Antes de que tu iPhone cupiera en tu bolsillo, parecía más bien un objeto que encontrarías en un banco de trabajo. El archivo del 50 aniversario de Apple revela lo sobredimensionadas e inacabadas que eran sus ideas más ambiciosas, incluyendo un prototipo inicial de iPhone que apenas se parecía a un teléfono.
Ese prototipo no era tanto un dispositivo como una extensa placa de circuitos construida para probar si la entrada táctil y los componentes principales podían funcionar juntos. Apple se centró primero en hacer funcionar el sistema, sabiendo que podría miniaturizarlo todo más adelante.
Tim Cook afirmó que incluso dentro de Apple, el éxito no estaba garantizado. Los primeros usuarios que lo probaron vieron cómo las pantallas se rayaban al rozar con las llaves en el bolsillo, lo que obligó a cambiar a cristal a última hora, apenas unos meses antes del lanzamiento. Esa decisión contribuyó a dar forma al smartphone moderno.
El archivo muestra un patrón claro. Los productos más importantes de Apple no nacieron pulidos; tuvieron que demostrar que funcionaban antes de adoptar su forma final.
Un reloj que necesitaba un teléfono
El prototipo del Apple Watch revela otro tipo de incertidumbre. Una de las primeras versiones dependía de un iPhone conectado mediante cable, lo que demuestra lo poco claro que era el papel del producto en aquel momento.
Todavía no era un dispositivo para la salud. Funcionaba más bien como un complemento del iPhone, y su propósito se fue definiendo con el uso real. Apple tuvo que determinar qué era lo más adecuado para llevar en la muñeca mediante el diseño y las pruebas.
Cook afirmó que la dirección que tomaría la empresa se fue aclarando con el tiempo. Las funciones de salud, como el electrocardiograma, llegaron más tarde, a medida que Apple perfeccionaba lo que funcionaba y descartaba lo que no.
Por qué Apple construye un gran primero
Estos prototipos reflejan un enfoque coherente. Apple prioriza la funcionalidad sobre la estética, utilizando construcciones a gran escala para determinar si una idea puede funcionar.
Por eso las primeras versiones tienen un aspecto tosco. Lo importante es lograr que los componentes funcionen juntos antes de reducirlos a un formato utilizable.

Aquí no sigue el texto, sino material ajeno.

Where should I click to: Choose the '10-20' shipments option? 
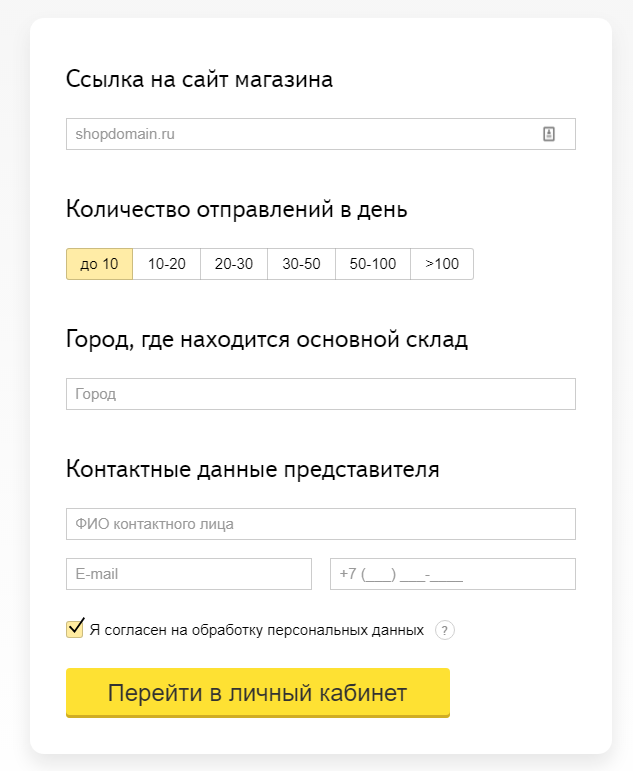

Cook lo describió de forma sencilla. Lo que parece un éxito repentino es el resultado de años de pruebas y ajustes. El iPod original siguió ese mismo camino.
¿Qué significa esto para el futuro?
El archivo deja entrever cómo Apple seguirá innovando. Es probable que las nuevas ideas comiencen como experimentos rudimentarios y de gran tamaño antes de convertirse en dispositivos de uso cotidiano.
Algunas de las decisiones más importantes aún se toman a última hora. El cambio al cristal se produjo meses antes del lanzamiento, y el Apple Watch encontró su identidad después de su comercialización.
Apple sigue centrándose en integrar hardware, software y servicios en una única experiencia. Este enfoque se mantiene desde sus primeros prototipos hasta la actualidad.
Esas primeras placas de circuitos ahora están almacenadas, pero la idea que las inspiró permanece. Es probable que el próximo gran dispositivo parezca extraño hoy en día, y eso forma parte del proceso.